This is not one of the Blacksploitation movies that were popular in the 1970s. Bart is a fully fleshed out character, the least caricatured role in the film. Bart is always portrayed as honorable. He and the Waco Kid slowly plant the seeds of honor in the town of Rock Ridge, and those seeds bloom as Sheriff Bart begins to live up to the words film’s theme song:
“He conquered fear and he conquered hate,
He turned dark night into day!”
What makes Bart honorable? He does what is right. He lives up to his duty. It’s not popular, and he risks his own life to do it, but he seeks the right course of action despite odds that are overwhelmingly against him. He does the right thing, even for people who despise him. Little by little, he wins the town over by planting seeds of honor. Those seeds take root, and the citizens of Rock Ridge grow into their own form of honor. They grow to love Bart. They learn to honor Bart as a man who does his duty. They eventually trust him with the ultimate fight against the bad guys, and he inspires them to stand up and defend their homes with honor.

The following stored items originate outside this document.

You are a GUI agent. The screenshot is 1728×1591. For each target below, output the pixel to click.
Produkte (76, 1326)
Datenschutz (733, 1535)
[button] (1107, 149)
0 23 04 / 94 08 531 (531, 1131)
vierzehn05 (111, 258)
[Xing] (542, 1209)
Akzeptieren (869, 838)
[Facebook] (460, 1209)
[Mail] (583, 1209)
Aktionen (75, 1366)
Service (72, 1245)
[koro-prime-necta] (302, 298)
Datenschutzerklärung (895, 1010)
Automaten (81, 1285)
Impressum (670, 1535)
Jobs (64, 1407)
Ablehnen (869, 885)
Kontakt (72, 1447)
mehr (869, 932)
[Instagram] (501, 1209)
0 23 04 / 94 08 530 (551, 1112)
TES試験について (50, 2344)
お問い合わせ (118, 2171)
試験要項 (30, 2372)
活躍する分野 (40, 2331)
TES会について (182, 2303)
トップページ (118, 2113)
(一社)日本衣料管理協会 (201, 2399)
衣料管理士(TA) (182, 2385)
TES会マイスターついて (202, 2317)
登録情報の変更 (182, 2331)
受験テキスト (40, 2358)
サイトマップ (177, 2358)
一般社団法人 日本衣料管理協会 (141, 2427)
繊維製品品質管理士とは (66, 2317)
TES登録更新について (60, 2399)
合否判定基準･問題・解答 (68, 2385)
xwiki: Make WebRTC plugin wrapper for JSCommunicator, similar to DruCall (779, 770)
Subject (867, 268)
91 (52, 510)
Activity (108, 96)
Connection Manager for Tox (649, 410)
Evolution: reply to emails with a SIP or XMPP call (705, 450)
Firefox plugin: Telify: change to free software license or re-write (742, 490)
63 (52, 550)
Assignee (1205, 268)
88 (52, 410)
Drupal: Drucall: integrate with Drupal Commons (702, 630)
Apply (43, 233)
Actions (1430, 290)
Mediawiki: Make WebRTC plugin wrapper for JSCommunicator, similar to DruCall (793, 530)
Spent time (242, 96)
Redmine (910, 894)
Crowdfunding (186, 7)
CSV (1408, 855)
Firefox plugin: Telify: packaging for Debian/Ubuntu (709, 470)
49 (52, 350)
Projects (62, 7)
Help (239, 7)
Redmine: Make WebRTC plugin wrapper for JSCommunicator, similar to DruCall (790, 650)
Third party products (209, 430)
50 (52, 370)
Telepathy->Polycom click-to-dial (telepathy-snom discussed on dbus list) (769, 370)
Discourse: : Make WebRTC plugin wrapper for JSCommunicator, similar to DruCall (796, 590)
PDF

Here at the Spring Equinox, we often contemplate the seeds we are planting. What are we doing now that will blossom into a fruitful harvest in our lives come fall? This year is especially important. With seeds of anger and dishonor being cast far and wide across America, how are we contributing to a more just and honorable country? t’s a time of contrasts. We celebrate the returning of the light, yet we remember that we learn about ourselves in the darkness.
Blazing Saddles is a film that unabashedly points out the dark parts of America’s soul, helping us learn about ourselves (even if it does include a scene celebrating the art of flatulence). The movie takes racism head on and reduces it to absurdity. It presents a vision where acting with honor, despite the dangers to yourself, can germinate real change.
I only wish we had learned that lesson back in 1974. Still, as we rise out of the dark time, yet see so much darkness in the landscape ahead of us, may we plant our seeds of honor and do our part to “turn dark night into day.”